■ Problem to solve:
From the entries below, pull out every line that contains the word "dropdown". Case counts.

■ Given records:
********************

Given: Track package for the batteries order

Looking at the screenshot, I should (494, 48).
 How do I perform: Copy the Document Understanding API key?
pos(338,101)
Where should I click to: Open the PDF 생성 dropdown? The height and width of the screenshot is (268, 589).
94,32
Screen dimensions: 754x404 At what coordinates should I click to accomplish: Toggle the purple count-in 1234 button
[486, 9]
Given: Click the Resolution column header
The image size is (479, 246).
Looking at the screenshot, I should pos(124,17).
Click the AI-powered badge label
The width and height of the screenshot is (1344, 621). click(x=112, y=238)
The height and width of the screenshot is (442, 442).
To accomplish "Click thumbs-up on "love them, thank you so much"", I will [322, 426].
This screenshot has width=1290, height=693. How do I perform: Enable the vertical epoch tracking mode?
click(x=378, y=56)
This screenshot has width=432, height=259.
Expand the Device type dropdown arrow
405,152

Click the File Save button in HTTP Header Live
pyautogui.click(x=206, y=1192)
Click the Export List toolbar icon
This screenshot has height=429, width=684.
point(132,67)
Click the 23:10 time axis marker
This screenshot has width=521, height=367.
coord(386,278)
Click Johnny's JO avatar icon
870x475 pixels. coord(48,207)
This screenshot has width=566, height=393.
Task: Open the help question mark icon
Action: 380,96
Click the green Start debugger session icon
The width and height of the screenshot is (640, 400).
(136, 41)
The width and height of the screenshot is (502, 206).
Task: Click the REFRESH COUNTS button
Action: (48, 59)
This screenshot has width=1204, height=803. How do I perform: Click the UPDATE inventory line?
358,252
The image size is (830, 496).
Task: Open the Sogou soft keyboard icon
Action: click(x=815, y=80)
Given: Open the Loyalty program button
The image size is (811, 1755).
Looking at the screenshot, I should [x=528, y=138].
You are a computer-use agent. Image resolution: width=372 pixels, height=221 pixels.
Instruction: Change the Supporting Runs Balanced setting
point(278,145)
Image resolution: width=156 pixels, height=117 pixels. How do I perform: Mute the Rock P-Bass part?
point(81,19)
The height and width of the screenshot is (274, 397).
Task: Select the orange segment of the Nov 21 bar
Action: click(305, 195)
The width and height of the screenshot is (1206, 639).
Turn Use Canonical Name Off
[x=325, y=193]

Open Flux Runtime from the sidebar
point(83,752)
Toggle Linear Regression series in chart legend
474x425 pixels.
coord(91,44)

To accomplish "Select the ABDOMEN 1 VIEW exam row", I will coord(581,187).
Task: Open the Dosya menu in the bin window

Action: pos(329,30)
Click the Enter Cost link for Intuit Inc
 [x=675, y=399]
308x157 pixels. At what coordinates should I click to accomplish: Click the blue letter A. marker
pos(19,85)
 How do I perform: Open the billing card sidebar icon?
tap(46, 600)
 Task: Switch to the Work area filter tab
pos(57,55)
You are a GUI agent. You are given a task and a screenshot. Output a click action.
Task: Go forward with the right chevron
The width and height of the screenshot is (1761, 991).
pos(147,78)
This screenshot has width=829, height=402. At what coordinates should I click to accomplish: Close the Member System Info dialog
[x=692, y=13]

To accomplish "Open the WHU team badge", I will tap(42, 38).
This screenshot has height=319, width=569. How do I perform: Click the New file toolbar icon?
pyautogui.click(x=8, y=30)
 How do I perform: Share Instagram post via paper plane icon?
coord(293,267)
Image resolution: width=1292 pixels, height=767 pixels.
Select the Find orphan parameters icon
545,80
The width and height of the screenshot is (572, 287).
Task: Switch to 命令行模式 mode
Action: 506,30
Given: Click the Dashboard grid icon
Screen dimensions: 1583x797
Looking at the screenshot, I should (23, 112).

********************

■ Finished exercise:
Where should I click to: Open the PDF 생성 dropdown? The height and width of the screenshot is (268, 589).
Expand the Device type dropdown arrow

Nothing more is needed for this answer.